_Recorded data_
# # # # # # #

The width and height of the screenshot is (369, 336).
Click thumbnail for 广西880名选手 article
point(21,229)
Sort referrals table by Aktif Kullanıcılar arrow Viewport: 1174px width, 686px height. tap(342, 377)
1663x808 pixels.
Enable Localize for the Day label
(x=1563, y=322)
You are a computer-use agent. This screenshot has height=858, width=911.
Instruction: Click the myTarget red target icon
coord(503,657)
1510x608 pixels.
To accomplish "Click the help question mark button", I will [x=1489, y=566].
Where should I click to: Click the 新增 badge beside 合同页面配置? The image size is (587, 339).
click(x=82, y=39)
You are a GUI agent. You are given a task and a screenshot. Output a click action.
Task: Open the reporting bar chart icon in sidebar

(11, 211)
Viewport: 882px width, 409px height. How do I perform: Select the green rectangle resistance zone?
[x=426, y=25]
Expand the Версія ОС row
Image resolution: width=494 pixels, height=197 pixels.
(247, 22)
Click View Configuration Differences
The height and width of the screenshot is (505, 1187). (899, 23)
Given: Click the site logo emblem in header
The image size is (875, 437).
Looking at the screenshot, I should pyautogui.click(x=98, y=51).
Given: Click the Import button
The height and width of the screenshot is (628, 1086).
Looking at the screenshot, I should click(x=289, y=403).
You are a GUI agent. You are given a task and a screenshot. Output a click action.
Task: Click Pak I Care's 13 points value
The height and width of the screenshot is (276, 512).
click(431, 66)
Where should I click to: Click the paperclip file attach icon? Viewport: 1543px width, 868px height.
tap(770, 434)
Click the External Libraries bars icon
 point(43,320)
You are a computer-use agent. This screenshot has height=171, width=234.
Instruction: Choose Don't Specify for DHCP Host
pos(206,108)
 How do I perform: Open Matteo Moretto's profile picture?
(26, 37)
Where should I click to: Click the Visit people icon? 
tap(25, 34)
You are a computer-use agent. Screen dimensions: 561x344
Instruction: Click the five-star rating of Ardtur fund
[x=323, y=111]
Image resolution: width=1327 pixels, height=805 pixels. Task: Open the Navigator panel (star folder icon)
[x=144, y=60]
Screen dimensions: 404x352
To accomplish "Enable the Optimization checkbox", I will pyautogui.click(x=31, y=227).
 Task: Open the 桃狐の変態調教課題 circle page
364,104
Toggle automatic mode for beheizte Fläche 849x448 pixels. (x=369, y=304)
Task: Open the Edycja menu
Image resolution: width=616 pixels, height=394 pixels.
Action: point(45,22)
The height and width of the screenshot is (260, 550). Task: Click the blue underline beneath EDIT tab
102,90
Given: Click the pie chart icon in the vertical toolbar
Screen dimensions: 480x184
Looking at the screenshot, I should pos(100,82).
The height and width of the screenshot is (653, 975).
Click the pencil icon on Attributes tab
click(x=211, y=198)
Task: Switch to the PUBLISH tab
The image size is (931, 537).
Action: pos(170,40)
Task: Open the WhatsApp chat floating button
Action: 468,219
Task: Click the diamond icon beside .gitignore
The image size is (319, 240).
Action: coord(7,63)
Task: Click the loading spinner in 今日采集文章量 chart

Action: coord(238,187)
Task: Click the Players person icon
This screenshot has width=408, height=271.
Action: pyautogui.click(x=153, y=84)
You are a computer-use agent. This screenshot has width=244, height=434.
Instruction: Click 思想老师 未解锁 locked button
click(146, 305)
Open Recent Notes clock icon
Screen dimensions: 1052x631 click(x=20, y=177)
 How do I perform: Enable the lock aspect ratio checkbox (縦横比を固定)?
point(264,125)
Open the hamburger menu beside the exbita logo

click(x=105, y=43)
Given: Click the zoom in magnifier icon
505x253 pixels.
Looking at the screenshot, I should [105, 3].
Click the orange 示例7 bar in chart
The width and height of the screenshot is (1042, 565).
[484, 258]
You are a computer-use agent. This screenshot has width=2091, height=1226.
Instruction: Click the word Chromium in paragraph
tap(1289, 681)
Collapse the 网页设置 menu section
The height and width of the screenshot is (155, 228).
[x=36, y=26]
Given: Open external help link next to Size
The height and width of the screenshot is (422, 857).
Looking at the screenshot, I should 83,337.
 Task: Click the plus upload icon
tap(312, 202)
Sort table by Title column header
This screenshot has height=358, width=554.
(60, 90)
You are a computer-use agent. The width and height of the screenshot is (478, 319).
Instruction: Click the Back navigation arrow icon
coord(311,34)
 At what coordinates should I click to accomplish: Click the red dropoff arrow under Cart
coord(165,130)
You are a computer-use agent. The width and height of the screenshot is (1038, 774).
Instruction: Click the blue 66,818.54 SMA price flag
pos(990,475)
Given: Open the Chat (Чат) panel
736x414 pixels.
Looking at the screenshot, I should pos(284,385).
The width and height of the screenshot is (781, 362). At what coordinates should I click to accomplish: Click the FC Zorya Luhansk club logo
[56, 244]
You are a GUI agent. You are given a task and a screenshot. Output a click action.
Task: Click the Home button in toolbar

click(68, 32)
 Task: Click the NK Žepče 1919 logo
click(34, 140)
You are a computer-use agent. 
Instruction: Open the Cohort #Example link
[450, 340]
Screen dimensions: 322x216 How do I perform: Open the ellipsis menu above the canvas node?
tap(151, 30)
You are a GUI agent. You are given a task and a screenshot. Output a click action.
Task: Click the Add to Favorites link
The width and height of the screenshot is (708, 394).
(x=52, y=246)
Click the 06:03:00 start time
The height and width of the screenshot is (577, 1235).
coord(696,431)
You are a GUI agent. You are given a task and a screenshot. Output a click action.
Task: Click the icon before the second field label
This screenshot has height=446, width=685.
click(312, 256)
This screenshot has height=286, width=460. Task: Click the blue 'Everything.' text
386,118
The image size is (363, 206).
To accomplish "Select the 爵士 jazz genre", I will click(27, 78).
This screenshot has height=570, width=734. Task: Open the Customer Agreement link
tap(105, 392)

# # # # # # #

_Task statement_
Reproduce the entries verbatim, from the first line of the entries through the line containing "coord(503,657)", both included.

_Exercise result_
The width and height of the screenshot is (369, 336).
Click thumbnail for 广西880名选手 article
point(21,229)
Sort referrals table by Aktif Kullanıcılar arrow Viewport: 1174px width, 686px height. tap(342, 377)
1663x808 pixels.
Enable Localize for the Day label
(x=1563, y=322)
You are a computer-use agent. This screenshot has height=858, width=911.
Instruction: Click the myTarget red target icon
coord(503,657)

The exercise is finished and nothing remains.